Es a mi muerte individual, a la muerte de mi yo a lo que temo y por eso me cuido de morir. El miedo es individual aunque se tiñe de colectivo, y en esto la ingeniería social ha hecho un buen trabajo en estos tiempos de internet. Trabajo que deja mucho que pensar para los psicólogos, sociólogos y, tal vez, para los filósofos post-Covid-19.
Si vemos el fenómeno Covid-19 desde el punto de vista cuantitativo, las cifras de muertos e infectados es marginal o despreciable con respecto a la población mundial. La cifra de la población mundial alcanza los 8.500 millones de personas, los muertos por el virus son entre 10 mil personas y los infectados son 250 mil. En un programa económico o un presupuesto nacional esta minoría no contaría. No son las cifras ni el avance del virus lo que me alarma, lo que me alarma es que mí vivir está en riesgo, porque yo soy el 100% de cualquier estadística.
La cifra de 45 millones de muertos en la Segunda Guerra Mundial, otros 45 millones por gripe durante el mismo periodo, 50 millones por los progromo soviéticos, los muertos directos e indirectos por las bombas atómicas, y las otras muchas muertes más por hambre, guerras no nos alarman ni asustan porque ahí nuestro vivir no está comprometido.
En cambio, ahora ante la noticia de este virus mi vivir como ser biológico está amenazado, y es a eso a lo que tememos. Si el virus fue producto de un acontecimiento natural, en algún momento éste ha servido para experimentar con nuestro viejo miedo a morir, a ser apartados de nuestros haceres. No hay Dios ni redención que pueda aplacar ese miedo, porque el mismo es tan nuestro como el yo que somos.
Ya llegará la noticia de que el virus ha sido sometido y encadenado a las mazmorras más oscuras, y saldremos aliviados y victoriosos a festejar el triunfo de la vida. Esta vez no haremos monumentos, ni sacrificios a ningún Dios porque el mundo carece de eso, sin darnos cuenta de nuestra soledad en el universo seguiremos festejando que hemos dominado a la bestia infernal.

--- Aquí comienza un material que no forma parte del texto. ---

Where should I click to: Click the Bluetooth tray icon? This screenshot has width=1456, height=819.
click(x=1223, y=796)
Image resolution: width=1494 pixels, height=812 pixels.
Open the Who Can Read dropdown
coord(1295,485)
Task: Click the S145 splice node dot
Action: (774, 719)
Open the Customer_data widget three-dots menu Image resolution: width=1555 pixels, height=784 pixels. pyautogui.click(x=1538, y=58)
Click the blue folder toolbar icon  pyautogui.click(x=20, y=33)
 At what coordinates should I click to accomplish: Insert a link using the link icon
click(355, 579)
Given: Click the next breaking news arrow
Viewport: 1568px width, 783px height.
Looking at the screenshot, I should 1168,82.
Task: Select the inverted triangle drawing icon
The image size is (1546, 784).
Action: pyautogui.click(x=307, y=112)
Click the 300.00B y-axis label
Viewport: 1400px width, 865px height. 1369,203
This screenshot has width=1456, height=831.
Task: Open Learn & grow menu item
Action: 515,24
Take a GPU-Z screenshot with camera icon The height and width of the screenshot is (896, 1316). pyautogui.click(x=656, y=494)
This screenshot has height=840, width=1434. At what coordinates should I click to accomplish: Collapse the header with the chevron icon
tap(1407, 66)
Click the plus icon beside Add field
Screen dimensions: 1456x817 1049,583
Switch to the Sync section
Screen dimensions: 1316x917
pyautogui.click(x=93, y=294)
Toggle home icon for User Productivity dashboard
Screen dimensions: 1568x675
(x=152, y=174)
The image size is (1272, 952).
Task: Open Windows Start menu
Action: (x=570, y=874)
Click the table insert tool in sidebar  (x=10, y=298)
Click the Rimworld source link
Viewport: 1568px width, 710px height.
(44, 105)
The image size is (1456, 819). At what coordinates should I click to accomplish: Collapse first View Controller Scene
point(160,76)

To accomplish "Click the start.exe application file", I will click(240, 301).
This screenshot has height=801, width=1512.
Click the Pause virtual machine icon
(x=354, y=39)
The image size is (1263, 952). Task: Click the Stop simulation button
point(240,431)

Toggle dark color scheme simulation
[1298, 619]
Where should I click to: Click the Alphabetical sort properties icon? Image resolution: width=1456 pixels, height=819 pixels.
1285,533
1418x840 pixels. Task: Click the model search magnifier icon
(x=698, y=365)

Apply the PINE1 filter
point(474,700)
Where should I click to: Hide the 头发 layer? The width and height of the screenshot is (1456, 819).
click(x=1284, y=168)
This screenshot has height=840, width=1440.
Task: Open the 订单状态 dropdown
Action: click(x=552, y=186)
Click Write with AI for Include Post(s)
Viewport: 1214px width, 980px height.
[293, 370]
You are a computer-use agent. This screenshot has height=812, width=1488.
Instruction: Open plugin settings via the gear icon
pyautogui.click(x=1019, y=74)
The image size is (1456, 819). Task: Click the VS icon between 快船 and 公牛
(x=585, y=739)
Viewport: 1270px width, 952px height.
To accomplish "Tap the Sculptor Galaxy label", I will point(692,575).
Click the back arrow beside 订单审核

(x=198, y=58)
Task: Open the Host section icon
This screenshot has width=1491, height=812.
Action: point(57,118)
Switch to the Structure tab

¿Alguna mente perversa guardará ese registro conductual, puesto a prueba a escala planetaria? No lo sabemos. Tampoco hace mucha falta, pues el miedo siempre ha sido motivo de manipulación. Lo que ha cambiado en esta oportunidad es la dimensión y su aplicación. Igual lo hace la madre con el niño para que éste se someta a sus dictados, o una empresa lo hace con sus empleados.
Aunque nuestro vivir sea miserable u opulento es lo único que poseemos, por eso el rico y el pobre siempre cuidan de él, cada uno a su manera por supuesto. No tenemos otra cosa que esta desnudez que es vivir palmariamente y el miedo a perderla. Por eso, como canta Serrat, muchos macarras de la moral “te acosan por la vida azuzando el miedo”.